Any attempts to save data or otherwise mutate data in the HealthKit store fails with an HKError.Code.errorNotPermissibleForGuestUserMode error (or HKError.Code.errorHealthDataRestricted on apps running in iOS 17).
Any attempt to request authorization for HealthKit data types fails silently. The system doesn’t display the authorization sheet during a Guest User session.
If your app receives an HKError.Code.errorNotPermissibleForGuestUserMode error, you can silently ignore the error for passive or periodic saves. Silently dropping the changes ensures that they don’t persist past the Guest User session without interrupting the guest’s experience. However, if the guest performs an action that would obviously result in saving data (for example, tapping a Save button), you can display an alert telling them that the action isn’t available during a Guest User session.

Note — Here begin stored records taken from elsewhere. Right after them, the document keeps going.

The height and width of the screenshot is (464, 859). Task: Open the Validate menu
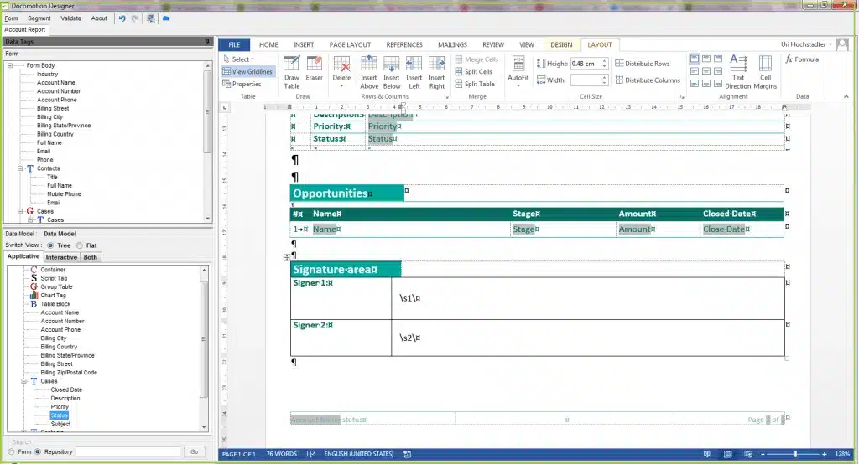[x=71, y=18]
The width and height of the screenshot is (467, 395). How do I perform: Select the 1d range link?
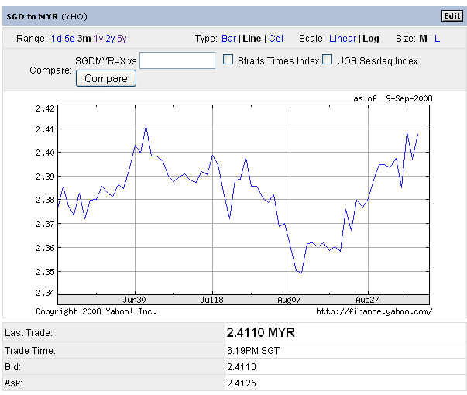pos(56,39)
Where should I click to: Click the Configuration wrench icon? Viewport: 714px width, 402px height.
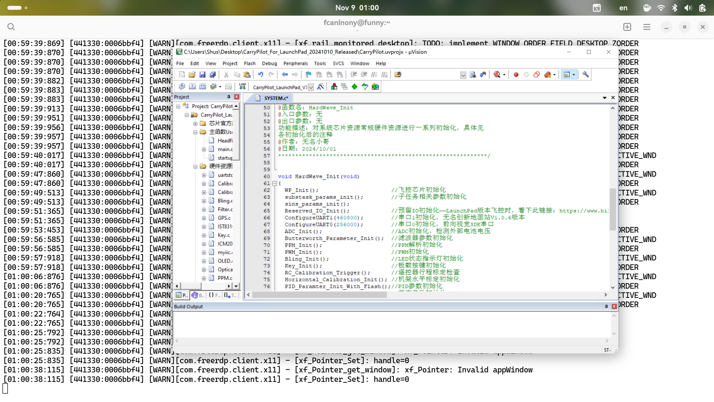click(x=585, y=75)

Specify required clinical record types
If your app requires access to specific clinical record data to function properly, specify the required clinical record types in your app’s Info.plist file using the NSHealthRequiredReadAuthorizationTypeIdentifiers key. This key defines the data types that your app must have permission to read. Set the value to an array of strings containing the type identifiers for your required types. For a list of type identifiers, see HKClinicalTypeIdentifier.
To protect people’s privacy, you must specify three or more required clinical record types. If a person denies authorization to any of the types, authorization fails with an HKError.Code.errorRequiredAuthorizationDenied error; the system doesn’t tell your app which record types the person denied access to.